Down in the comments is a cartoon by Joe Heller showing a wife watching the nasty guy on TV. She says, “He wants us to stop talking about egg prices.” Her husband looking at their retirement account says, “Chicken eggs or nest eggs?” In a third roundup Dworkin quoted Paul Waldman of The Cross Section who wrote that Democrats need to start Project 2029 now. He noted Project 2025 didn’t hurt Republicans much.

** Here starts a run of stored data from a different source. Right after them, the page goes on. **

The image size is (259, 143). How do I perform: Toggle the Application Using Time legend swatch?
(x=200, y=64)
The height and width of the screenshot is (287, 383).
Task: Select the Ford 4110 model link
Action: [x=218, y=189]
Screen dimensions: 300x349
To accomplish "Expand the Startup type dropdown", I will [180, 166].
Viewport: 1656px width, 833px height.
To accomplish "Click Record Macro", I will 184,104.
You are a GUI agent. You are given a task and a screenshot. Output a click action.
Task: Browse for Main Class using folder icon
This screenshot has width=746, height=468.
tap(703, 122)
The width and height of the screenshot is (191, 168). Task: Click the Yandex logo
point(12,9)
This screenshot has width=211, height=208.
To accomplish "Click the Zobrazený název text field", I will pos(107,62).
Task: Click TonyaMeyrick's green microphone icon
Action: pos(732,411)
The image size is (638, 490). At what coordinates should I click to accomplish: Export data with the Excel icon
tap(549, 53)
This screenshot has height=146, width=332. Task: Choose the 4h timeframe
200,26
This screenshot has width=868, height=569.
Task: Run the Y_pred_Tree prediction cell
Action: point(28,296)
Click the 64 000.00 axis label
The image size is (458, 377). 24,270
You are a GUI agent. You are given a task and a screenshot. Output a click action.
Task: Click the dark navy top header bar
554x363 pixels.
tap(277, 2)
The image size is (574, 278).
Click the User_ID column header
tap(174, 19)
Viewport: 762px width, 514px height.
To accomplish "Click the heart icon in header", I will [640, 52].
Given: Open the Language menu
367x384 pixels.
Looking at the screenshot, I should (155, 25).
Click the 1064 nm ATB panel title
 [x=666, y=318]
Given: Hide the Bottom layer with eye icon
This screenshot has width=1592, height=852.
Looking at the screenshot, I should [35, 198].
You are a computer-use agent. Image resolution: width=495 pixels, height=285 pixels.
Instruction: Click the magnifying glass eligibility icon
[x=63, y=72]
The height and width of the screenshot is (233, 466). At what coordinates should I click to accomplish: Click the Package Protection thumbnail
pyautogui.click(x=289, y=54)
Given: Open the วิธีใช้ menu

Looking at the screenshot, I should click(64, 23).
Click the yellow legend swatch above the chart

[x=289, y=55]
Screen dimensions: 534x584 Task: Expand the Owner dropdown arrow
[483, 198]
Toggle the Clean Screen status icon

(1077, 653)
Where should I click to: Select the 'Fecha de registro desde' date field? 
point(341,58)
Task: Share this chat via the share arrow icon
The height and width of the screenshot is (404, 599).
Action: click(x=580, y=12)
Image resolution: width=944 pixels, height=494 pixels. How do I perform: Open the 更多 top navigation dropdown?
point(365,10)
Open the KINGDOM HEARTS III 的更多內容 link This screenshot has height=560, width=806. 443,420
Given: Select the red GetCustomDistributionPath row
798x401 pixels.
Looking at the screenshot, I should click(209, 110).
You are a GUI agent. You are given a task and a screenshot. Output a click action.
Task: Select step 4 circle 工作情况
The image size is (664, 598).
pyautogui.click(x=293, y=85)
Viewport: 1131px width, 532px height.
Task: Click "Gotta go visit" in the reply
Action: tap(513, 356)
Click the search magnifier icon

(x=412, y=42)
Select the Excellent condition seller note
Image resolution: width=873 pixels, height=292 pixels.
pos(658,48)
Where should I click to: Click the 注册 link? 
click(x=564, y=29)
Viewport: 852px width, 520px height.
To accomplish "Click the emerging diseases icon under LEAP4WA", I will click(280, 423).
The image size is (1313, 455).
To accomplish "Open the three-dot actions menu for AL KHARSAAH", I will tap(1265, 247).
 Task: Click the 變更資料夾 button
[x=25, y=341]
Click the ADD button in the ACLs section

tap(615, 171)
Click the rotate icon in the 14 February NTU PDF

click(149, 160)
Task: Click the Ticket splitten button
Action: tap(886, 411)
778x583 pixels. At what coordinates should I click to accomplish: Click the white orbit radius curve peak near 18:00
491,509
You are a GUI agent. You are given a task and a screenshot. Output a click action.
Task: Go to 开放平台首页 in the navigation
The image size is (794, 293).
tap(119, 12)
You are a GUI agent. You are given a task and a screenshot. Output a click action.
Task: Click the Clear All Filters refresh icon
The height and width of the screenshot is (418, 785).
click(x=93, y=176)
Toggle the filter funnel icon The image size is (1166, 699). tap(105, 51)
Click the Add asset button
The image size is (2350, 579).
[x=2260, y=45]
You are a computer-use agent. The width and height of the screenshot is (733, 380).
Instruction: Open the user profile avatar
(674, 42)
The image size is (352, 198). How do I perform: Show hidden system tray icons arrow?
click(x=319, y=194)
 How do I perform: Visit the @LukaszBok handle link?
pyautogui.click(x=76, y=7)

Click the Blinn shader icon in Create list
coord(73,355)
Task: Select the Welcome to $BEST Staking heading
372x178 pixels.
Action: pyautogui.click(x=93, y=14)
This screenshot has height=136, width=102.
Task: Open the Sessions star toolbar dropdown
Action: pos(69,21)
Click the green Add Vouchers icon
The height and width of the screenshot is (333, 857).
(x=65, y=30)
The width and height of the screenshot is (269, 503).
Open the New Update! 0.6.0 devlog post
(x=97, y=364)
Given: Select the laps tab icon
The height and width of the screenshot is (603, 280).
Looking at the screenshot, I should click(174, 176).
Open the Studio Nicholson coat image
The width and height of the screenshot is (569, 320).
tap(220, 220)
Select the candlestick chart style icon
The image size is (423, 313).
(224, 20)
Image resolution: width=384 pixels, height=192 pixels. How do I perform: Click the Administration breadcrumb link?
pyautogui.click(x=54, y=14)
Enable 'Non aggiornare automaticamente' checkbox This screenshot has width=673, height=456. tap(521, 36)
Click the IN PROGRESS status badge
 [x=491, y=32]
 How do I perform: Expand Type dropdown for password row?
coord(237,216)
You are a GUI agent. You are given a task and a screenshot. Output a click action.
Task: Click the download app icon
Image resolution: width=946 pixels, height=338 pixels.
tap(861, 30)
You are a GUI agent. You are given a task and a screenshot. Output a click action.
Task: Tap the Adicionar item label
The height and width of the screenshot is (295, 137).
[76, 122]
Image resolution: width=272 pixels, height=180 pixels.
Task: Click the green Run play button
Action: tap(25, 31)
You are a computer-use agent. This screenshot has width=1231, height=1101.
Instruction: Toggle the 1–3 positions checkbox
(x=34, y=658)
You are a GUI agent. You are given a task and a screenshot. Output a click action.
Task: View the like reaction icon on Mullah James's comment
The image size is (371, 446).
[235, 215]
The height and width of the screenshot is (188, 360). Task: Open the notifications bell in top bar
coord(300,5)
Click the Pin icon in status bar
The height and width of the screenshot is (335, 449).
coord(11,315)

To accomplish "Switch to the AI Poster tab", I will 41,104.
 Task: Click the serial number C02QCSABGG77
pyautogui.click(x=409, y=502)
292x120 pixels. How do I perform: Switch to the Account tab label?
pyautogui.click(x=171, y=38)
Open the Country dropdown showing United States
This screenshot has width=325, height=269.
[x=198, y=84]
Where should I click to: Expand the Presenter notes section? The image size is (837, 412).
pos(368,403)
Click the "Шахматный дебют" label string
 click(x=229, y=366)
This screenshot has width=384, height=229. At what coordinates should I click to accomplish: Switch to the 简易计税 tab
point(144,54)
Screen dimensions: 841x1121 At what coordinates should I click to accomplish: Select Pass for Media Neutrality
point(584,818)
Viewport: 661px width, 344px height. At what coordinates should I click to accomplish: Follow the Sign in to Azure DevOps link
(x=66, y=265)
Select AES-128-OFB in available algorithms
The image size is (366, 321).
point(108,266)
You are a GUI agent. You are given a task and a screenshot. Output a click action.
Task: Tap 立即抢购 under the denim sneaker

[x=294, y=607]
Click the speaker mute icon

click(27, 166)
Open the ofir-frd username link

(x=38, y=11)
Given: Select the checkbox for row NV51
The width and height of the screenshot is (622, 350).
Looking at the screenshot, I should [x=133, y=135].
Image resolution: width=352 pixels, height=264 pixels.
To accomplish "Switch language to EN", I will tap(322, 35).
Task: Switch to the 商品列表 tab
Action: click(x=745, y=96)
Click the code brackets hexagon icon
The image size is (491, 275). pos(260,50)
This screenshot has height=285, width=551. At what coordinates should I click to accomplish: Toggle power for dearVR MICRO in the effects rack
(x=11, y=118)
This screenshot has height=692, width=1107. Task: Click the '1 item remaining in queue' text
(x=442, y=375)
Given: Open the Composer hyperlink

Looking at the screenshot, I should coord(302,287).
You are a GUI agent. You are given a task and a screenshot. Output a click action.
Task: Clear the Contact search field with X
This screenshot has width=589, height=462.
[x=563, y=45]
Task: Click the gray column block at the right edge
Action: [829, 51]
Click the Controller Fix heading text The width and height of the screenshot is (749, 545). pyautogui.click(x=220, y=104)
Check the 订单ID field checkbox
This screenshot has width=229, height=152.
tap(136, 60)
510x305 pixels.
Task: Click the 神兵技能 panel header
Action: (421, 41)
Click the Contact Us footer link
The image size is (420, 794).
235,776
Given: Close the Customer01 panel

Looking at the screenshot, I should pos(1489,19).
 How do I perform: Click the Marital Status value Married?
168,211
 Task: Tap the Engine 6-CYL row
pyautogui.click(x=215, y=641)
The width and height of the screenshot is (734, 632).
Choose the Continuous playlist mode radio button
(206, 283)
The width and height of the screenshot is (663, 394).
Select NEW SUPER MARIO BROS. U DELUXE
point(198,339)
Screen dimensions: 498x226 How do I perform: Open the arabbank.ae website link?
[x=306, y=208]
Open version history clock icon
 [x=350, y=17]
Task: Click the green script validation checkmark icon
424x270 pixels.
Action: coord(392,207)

Project 2025 is doing exactly what it was intended to do. The process of creating it helped conservatives clarify their goals, and as important as its specific recommendations was the tone it set. The implicit but unmistakable theme of the document was this: Once we take power, we are going to go absolutely berserk. No right-wing fantasy will be off the table. There is no limit to the glorious destruction we will inflict upon the federal government and everything it does.
A tweet from Ken Dilanian:
The president just rattled off a series of grossly inaccurate statistics suggesting violent crime, including murder, went up over the last four years. No serious criminologist believes that and the data doesn’t support it. And every murder is counted.
In the comments exlrrp posted a meme by DarrigoMelanie showing:
Trump fired... 80K VA workers 50K IRS workers 10K USAID workers 7K Social Security workers 2K Dept. of Education workers 1100 CFPB workers 1K NOAA workers 17 Inspectors general 1 ethics watchdog lead Trump isn’t dismantling the “deep state.” He’s crippling the country.
The list is not (or no longer) complete. I easily noticed something about these cuts: + If they help people who are not rich, they’re cut. + If they prevent rich people from criming, they’re cut. + If the rich want to make money from what the agencies do for free, they’re cut. The agencies that help the rich get richer haven’t been touched. Bill in Portland, Maine, in his Cheers and Jeers column for Kos quoted late night commentary. A sample:
“Over the past few weeks, the billionaires who attended Trump’s inauguration have lost a combined 209 billion dollars. Yeah—it’s been a wild time. Elon Musk lost $150 billion. Jeff Bezos lost $29 billion. And Mark Zuckerberg lost his mind.” —Jimmy Fallon
“Oh, gosh, what a shame!” said the 99% of Americans that don’t even have $1 billion.